Christmas in Bloggerville

Today is Christmas for many around the world.  Today is day of relaxation for me, a Jew, enforced and reinforced by the closed stores, closed offices, abbreviated gym hours and limited non-Christmas TV and movie fare.

It is not a normal day, because it has all the good stuff — sleeping late, hanging with SOS and watching cartoons, going to a movie (thank G-d for movies and Chinese food) — but without a normal day’s stresses, deadlines and demands.

I could get used to Christmas.  Although I must admit that the calm was, in fact, making me a little anxious.  When is life so calm?  Ah, eureka!! On Christmas, as long as you don’t celebrate the holiday.

Because, from the outside, it doesn’t look so calm for those who celebrate.  Driving, flying, or riding in open sleigh, to get somewhere with presents that will delight the recipients, sing carols in the cold with matching sweaters, eat more even than on Thanskgiving and all, in time to sit down in front of the TV right before “It’s a Wonderful Life” starts.
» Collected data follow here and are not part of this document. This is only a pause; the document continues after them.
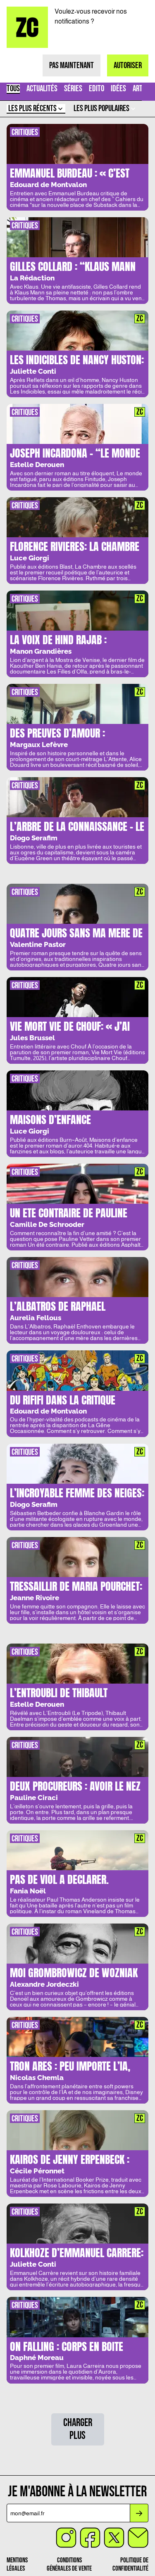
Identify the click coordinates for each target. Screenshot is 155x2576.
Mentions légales (17, 2564)
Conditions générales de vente (69, 2564)
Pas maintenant (71, 65)
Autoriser (128, 65)
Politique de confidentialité (130, 2564)
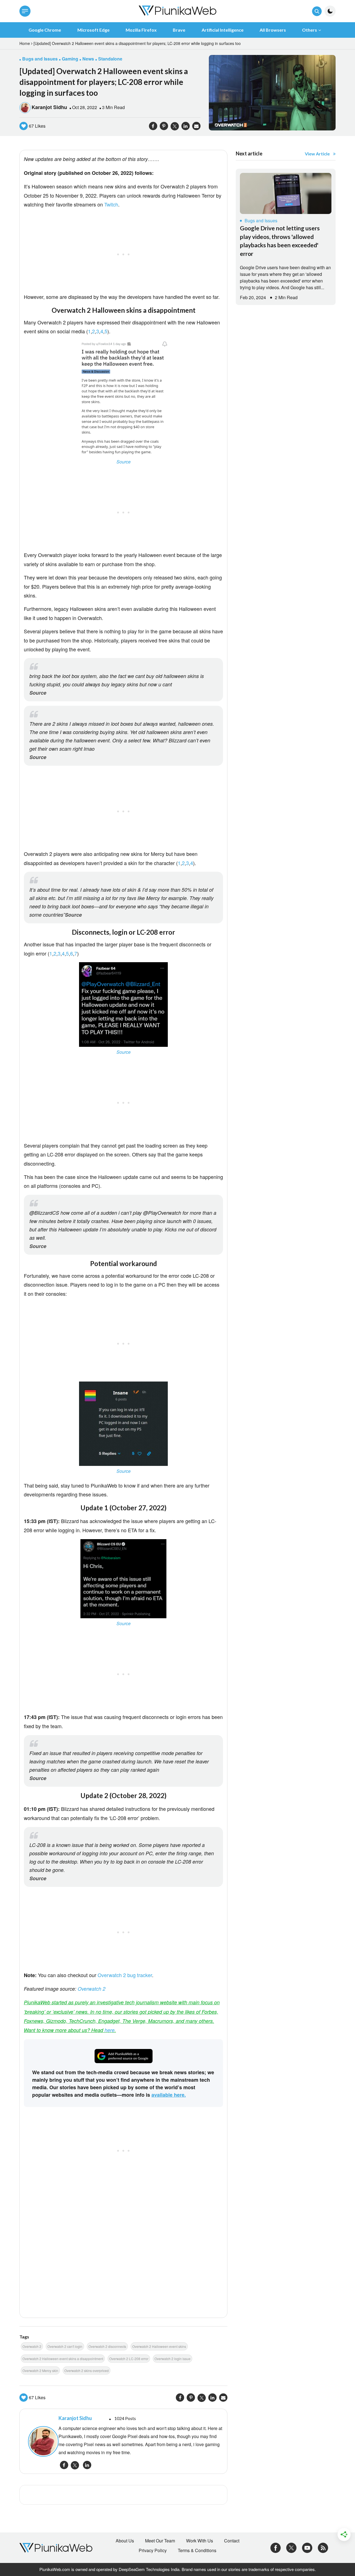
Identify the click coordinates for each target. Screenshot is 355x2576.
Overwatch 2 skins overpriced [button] (86, 2370)
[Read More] (285, 193)
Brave (179, 29)
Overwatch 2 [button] (31, 2346)
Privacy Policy (153, 2550)
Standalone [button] (110, 59)
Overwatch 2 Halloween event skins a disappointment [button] (62, 2358)
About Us (125, 2541)
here (110, 2029)
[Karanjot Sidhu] (40, 2441)
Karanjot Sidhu (49, 107)
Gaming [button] (70, 59)
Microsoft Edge (93, 29)
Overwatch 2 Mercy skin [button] (40, 2370)
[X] (291, 2547)
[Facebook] (275, 2547)
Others (309, 29)
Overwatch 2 (91, 1988)
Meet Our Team (160, 2541)
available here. (168, 2094)
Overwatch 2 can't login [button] (64, 2346)
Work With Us (199, 2541)
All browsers (273, 29)
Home (24, 43)
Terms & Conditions (197, 2550)
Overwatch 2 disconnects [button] (107, 2346)
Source (123, 461)
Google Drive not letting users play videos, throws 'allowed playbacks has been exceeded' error (280, 241)
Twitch (111, 204)
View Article (317, 153)
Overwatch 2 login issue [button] (172, 2358)
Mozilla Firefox (141, 29)
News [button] (88, 59)
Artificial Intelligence (223, 29)
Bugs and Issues (261, 220)
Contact (231, 2541)
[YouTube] (307, 2547)
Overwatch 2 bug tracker (125, 1974)
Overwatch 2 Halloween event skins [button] (159, 2346)
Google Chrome (45, 29)
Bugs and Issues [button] (40, 59)
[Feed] (323, 2547)
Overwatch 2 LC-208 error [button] (128, 2358)
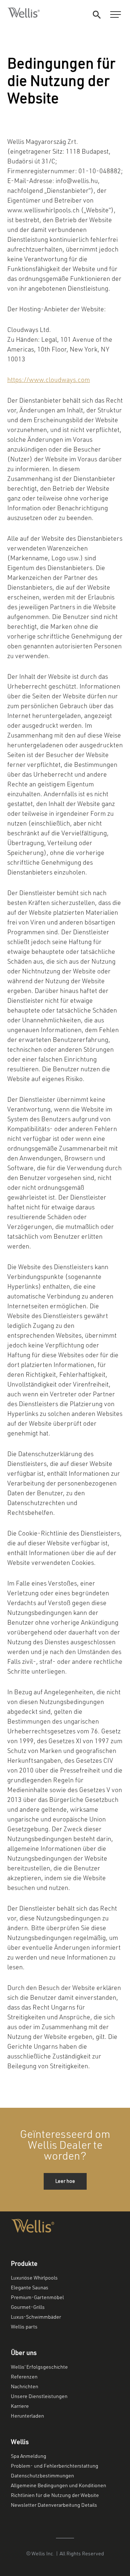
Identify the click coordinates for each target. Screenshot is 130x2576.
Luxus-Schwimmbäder (36, 2317)
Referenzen (24, 2377)
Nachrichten (24, 2386)
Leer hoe (65, 2181)
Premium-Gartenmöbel (37, 2297)
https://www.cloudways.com (48, 380)
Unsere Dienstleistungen (39, 2396)
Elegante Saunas (29, 2287)
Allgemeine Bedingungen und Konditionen (58, 2485)
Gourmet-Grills (28, 2307)
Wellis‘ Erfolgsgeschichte (39, 2367)
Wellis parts (24, 2327)
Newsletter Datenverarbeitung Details (54, 2505)
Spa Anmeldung (28, 2456)
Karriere (20, 2406)
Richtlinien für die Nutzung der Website (55, 2495)
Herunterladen (27, 2416)
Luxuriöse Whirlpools (34, 2278)
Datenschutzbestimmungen (42, 2476)
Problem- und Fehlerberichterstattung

Whoa.  Exhausting.

Sidebar:  Just last year, I learned that in the song, “Rudolph, the Red-nosed Reindeer,” Santa asks Rudolph to guide his sleigh.  Having grown up in New York City and imagining a sleigh full of presents, I assumed that Santa wanted Rudolph to guard his sleigh.  Oooooops.  SOS was horrified that I lacked this basic social knowledge.  (Now, let’s ponder that, but off-blog.)
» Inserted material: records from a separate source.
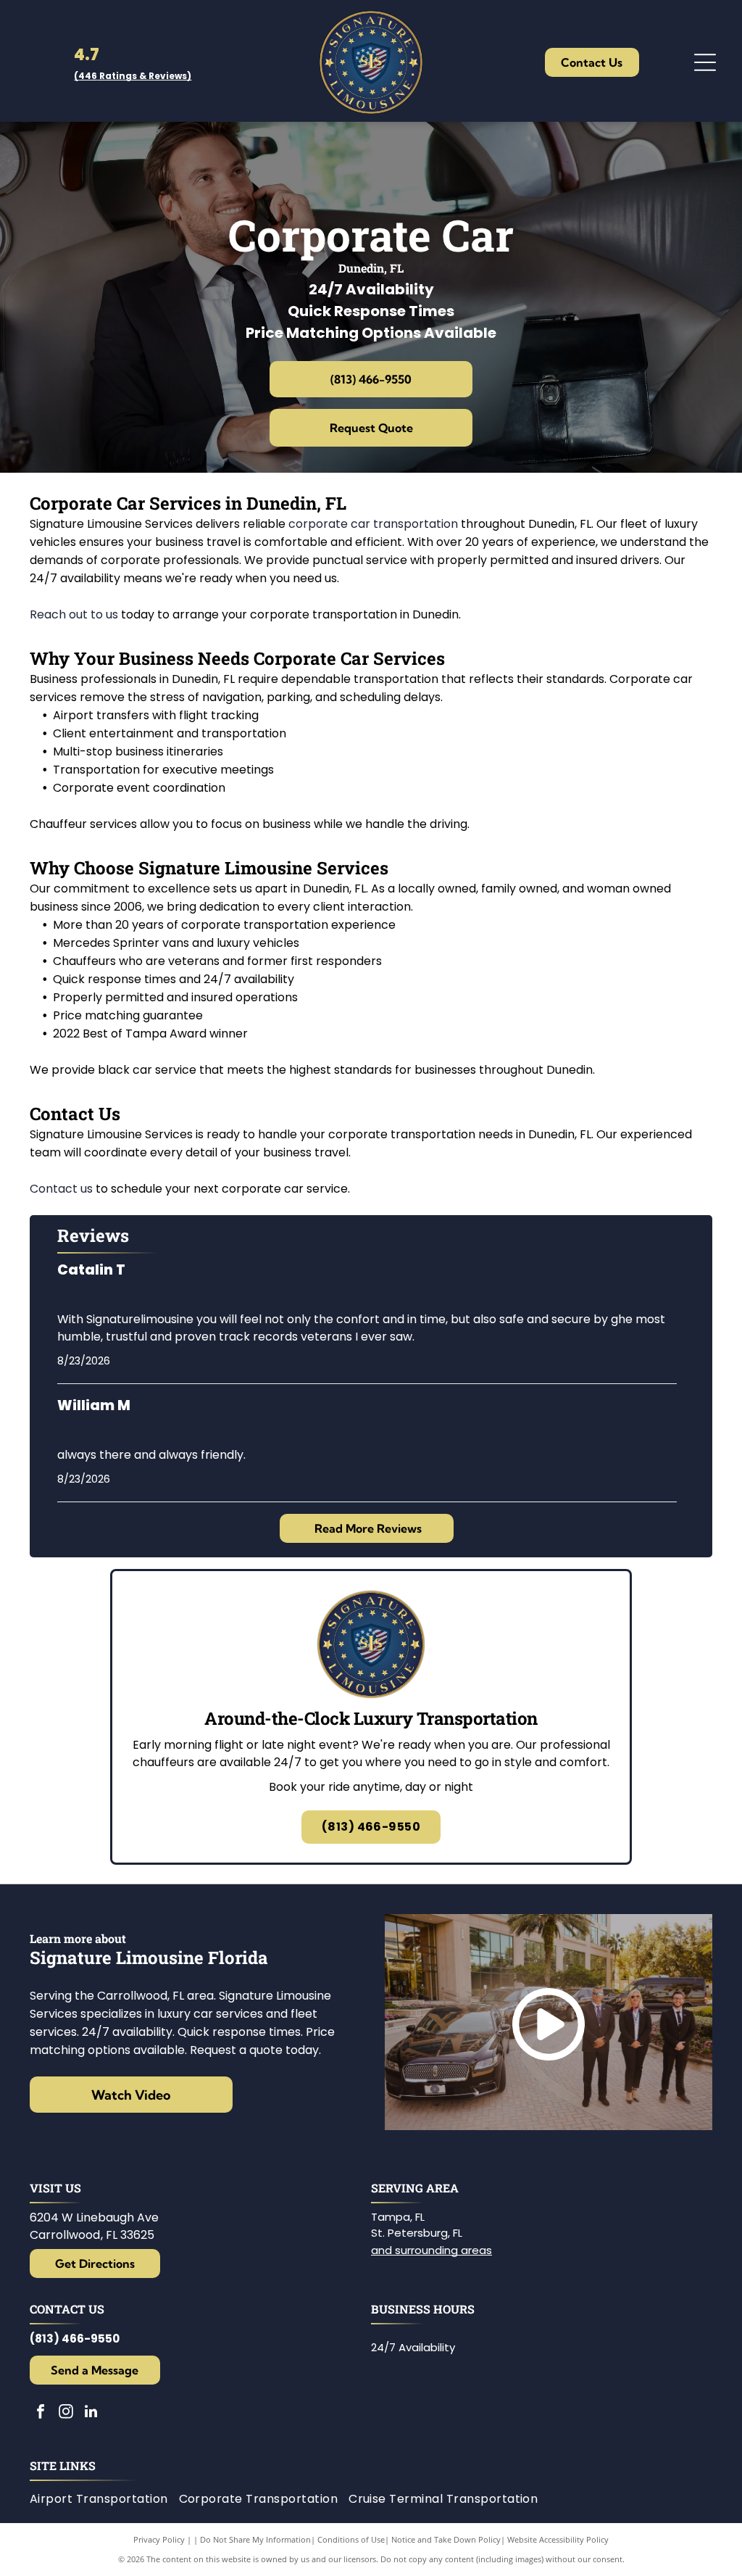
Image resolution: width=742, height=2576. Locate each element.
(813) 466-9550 (75, 2338)
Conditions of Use (351, 2539)
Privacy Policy (159, 2539)
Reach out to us (74, 614)
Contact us (61, 1188)
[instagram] (66, 2413)
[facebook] (40, 2413)
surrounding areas (443, 2250)
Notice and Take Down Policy (446, 2539)
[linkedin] (91, 2413)
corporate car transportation (373, 523)
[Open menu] (705, 62)
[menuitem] (104, 2499)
There is something transcendant about this holiday that even a non-Christian can see.  Throughout the twentieth century, this day carried the power to cause warring nations to call a day-long truce in the midst of battle.  Christmas stopped the carnage of war for twenty-four hours.  (Makes one think, if we can stop war for one day, then why not two days, and, then, why not forever?)

So, it is more than a quasi-relaxing day for Jewish neurotics.  Because I don’t have to be a Christian to celebrate the message of this day:

Peace on Earth.

I just wish we all would remember that message every day.